== Data supplied ==
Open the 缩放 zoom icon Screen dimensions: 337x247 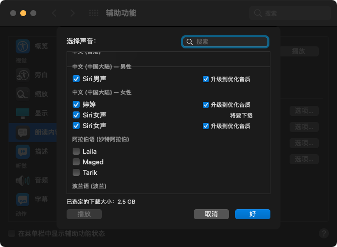(x=23, y=94)
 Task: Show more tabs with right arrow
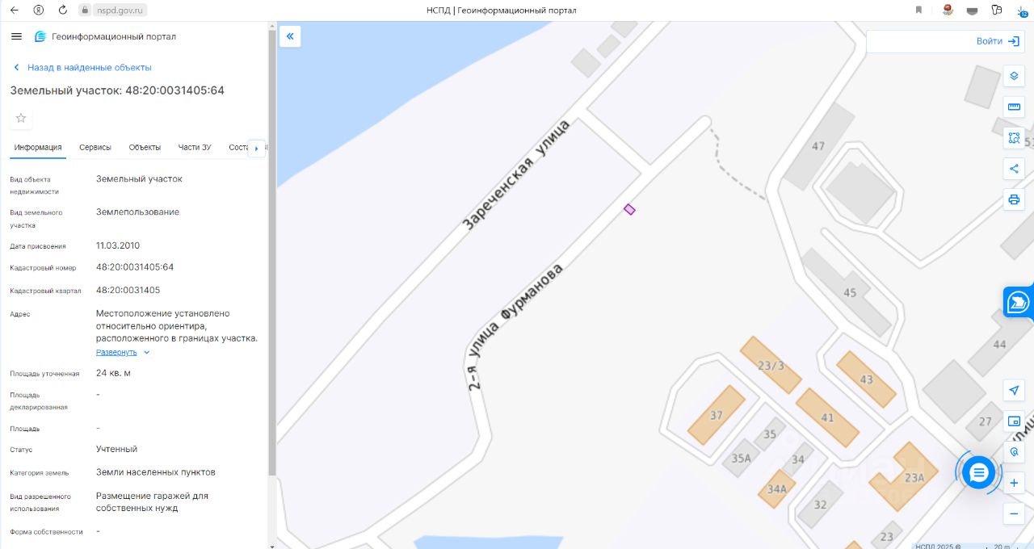click(257, 148)
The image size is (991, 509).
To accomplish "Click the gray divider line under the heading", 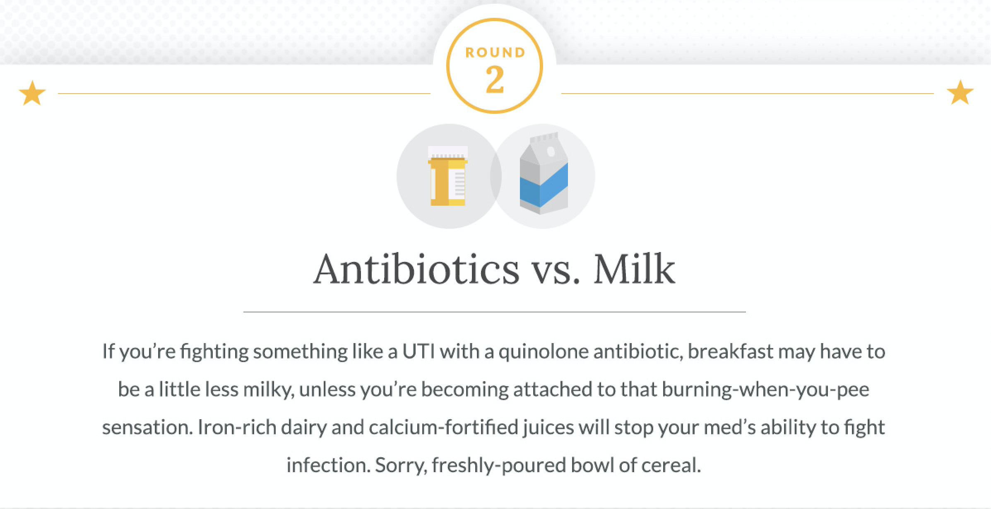I will pos(494,312).
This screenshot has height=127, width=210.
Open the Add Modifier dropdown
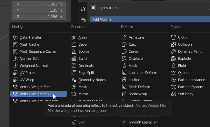click(150, 19)
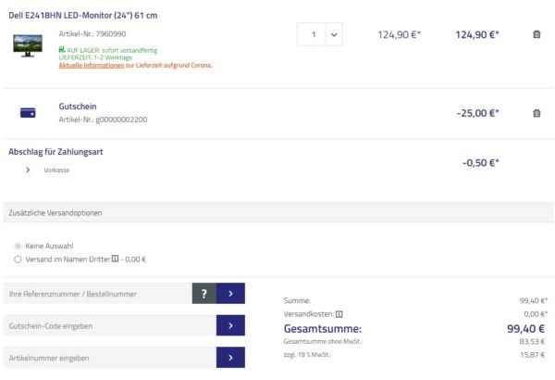The image size is (555, 380).
Task: Click the question mark help icon
Action: tap(203, 294)
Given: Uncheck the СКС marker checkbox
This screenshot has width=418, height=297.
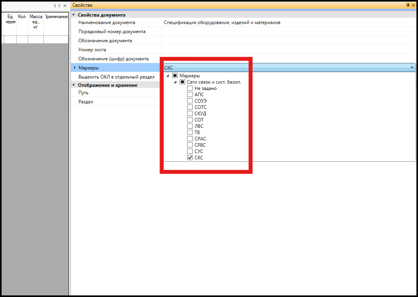Looking at the screenshot, I should tap(190, 158).
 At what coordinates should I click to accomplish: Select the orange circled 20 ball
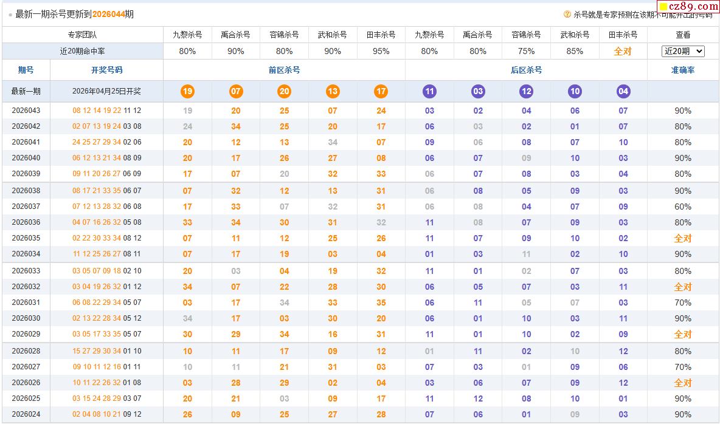pyautogui.click(x=284, y=92)
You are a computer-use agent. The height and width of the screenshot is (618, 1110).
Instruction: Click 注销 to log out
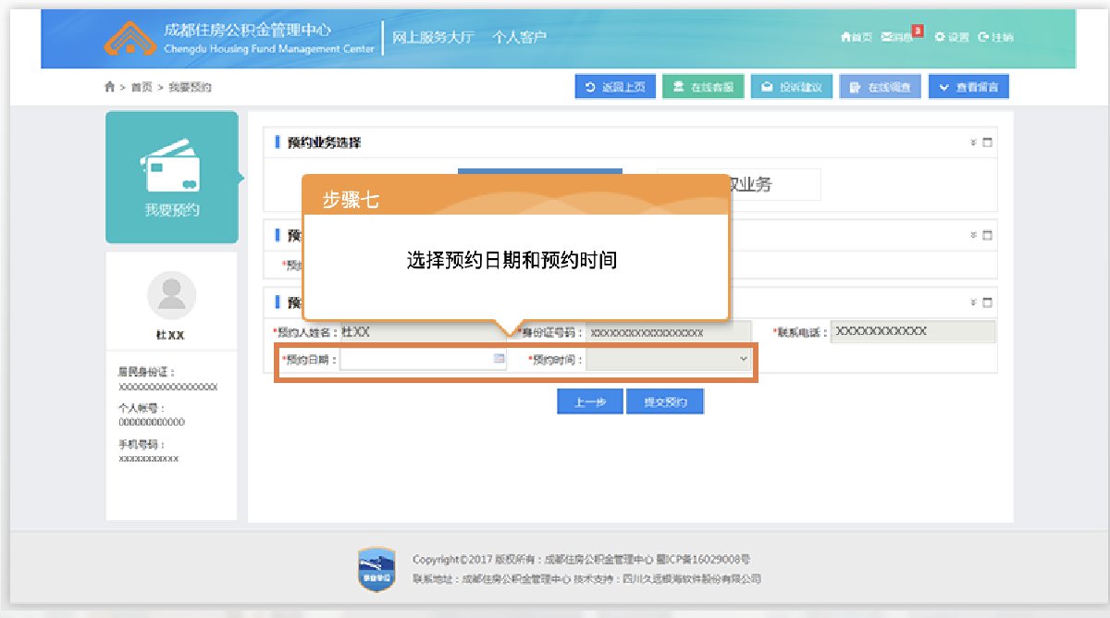pyautogui.click(x=995, y=37)
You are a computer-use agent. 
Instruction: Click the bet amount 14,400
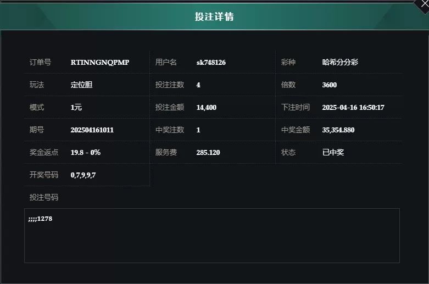click(x=206, y=108)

== Task prompt ==
Leave out all pictures and retype precisely the lines that run from the line containing "This screenshot has width=418, height=297." to the last line of the records.

== Answer space ==
This screenshot has width=418, height=297.
Looking at the screenshot, I should tap(190, 158).
 At what coordinates should I click to accomplish: Select the orange circled 20 ball
pyautogui.click(x=284, y=92)
You are a computer-use agent. The height and width of the screenshot is (618, 1110).
Instruction: Click 注销 to log out
pyautogui.click(x=995, y=37)
You are a computer-use agent. 
Instruction: Click the bet amount 14,400
click(x=206, y=108)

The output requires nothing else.